The data:

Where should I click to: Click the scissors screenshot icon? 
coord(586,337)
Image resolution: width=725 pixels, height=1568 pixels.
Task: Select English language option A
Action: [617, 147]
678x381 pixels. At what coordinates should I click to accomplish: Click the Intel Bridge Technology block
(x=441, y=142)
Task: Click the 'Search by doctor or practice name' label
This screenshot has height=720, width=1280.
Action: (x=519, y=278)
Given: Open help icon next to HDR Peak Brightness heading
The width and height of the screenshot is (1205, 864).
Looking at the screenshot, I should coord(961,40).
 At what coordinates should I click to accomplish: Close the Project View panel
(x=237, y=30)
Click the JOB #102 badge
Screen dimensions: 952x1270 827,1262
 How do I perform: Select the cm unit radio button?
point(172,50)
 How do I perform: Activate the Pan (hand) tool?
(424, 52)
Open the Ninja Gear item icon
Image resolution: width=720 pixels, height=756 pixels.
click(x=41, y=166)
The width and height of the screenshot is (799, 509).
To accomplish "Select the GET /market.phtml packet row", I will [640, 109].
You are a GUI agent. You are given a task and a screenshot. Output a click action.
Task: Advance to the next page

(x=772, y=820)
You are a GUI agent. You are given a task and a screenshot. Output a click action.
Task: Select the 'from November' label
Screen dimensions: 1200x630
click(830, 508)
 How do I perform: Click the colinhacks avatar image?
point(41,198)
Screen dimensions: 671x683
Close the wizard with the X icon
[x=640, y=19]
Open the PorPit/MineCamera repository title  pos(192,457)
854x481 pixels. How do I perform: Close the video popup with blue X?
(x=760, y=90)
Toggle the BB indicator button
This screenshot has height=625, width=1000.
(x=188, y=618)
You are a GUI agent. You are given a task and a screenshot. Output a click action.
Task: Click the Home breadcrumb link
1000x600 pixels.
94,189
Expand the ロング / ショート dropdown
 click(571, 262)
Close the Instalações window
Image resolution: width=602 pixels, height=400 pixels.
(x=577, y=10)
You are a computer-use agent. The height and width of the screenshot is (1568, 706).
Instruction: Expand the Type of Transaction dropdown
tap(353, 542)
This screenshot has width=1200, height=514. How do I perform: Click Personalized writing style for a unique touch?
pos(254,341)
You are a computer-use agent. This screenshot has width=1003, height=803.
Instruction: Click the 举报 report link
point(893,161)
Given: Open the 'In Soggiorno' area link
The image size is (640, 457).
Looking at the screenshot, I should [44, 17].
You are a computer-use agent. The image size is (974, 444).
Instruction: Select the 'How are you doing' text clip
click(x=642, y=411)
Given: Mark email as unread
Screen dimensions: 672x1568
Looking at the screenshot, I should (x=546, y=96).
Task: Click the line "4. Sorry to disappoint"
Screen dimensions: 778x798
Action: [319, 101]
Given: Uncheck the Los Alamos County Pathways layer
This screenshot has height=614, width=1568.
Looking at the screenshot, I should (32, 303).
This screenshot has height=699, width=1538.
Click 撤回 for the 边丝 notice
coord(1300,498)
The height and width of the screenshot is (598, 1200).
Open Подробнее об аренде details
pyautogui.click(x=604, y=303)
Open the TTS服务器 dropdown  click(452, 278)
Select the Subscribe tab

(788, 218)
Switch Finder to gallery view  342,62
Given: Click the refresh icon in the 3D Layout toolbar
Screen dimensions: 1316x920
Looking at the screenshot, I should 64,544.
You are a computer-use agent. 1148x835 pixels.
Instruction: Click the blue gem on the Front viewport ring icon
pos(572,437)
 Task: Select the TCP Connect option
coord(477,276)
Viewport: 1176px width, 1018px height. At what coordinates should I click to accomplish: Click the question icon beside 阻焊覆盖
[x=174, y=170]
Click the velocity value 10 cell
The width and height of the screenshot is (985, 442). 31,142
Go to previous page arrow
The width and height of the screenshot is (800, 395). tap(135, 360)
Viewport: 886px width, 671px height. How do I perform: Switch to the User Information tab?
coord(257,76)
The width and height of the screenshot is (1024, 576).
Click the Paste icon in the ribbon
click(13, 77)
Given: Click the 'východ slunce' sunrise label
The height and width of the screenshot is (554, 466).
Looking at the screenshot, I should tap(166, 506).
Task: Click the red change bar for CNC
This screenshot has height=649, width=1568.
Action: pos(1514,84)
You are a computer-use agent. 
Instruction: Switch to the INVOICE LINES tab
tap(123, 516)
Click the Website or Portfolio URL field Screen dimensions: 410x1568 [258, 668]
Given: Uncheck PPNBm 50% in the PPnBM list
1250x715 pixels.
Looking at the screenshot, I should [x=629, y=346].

Requirement:
In the records above, some lines hold the word "label"; copy each such line.

Your response:
Task: Click the 'Search by doctor or practice name' label
Task: Select the 'from November' label
Given: Click the 'východ slunce' sunrise label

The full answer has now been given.